In 2011, after these criticisms of Dembski’s No Free Lunch argument had been available for years, Eric Holloway argued at Uncommon Descent that critics of Dembski had admitted that the No Free Lunch argument applied to biological evolution. Summarizing the state of the debate in a comment in that thread Holloway said:

So, I spent some time reading the critics, and this bore my frustration. I could not find one author who treated Dembski's work fairly! If someone could fairly refute Dembski's work I'd be all over it, but I haven't found anyone! Instead it's all passive aggressive ad homineum and brow beating, with ample burning of strawmen, very tiring to read.

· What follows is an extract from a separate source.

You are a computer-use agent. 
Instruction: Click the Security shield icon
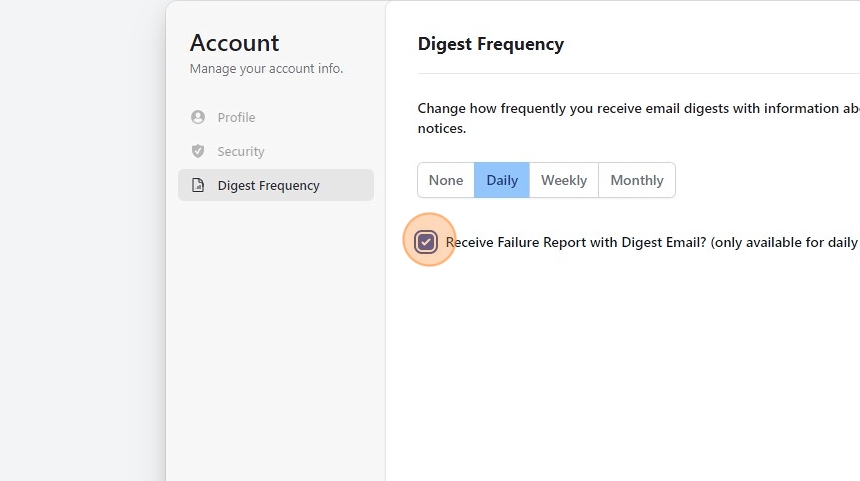point(198,151)
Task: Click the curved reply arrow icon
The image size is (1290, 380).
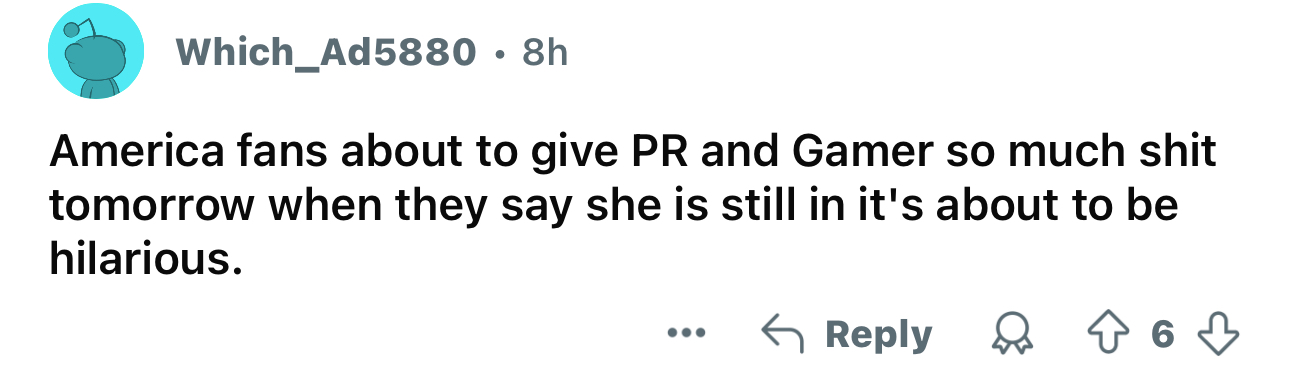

Astonished by this wildly wrong summary of the situation, I posted at Panda’s Thumb arguing that Holloway had missed numerous cogent refutations of Dembski’s use of the No Free Lunch Theorem.

On August 28, 2011 Holloway responded at Uncommon Descent – I thought extraordinarily weakly. He simply said that empirical evidence was that most mutations were deleterious, an observation that hardly grapples with the criticisms of Dembski’s use of the No Free Lunch Theorem.

... all over again

So here we are again, and once again Holloway is not seeing any valid criticisms of Dembski’s argument, and is saying that the criticisms of Dembski’s Conservation Law argument aren’t valid. It is as if the critics and their arguments didn’t exist.

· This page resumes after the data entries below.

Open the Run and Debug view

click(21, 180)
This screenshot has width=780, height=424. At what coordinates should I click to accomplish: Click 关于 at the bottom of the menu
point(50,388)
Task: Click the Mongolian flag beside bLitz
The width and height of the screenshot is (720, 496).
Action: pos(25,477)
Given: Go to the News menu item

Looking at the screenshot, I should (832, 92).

Can we get Holloway to take a look at whether Dembski’s information-theory-based arguments are still standing, unrefuted? As you can see, it’s been hard to get him to acknowledge such things before. It’s deja vu, and all over again.

References

Dembski W. A. 2002 No free lunch: Why specified complexity cannot be purchased without intelligence. Rowman & Littlefield, Lanham, MD.

Dembski, W. A. 2005. Specification: the pattern that signified intelligence. Philosophia Christi 7 (2): 299-344.

Elsberry, W. and J. Shallit. 2011. Information theory, evolutionary computation, and Dembski’s “complex specified information”. Synthese 178 (2) 237-270.

Häggström, O. 2007. Intelligent design and the NFL theorems. Biology and Philosophy 22 (2): 217-230.

Perakh, M. 2004. There is a free lunch after all: William Dembski’s wrong answers to irrelevant questions. pp. 121-138 in Why Intelligent Design Fails: A Scientific Critique of the New Creationism, ed. M. Yound and T. Edis. Rutgers University Press, Piscataway, New Jersey.

Rosenhouse, J. 2002. Probability, optimization theory, and evolution. Evolution 56 (8): 1721-1723.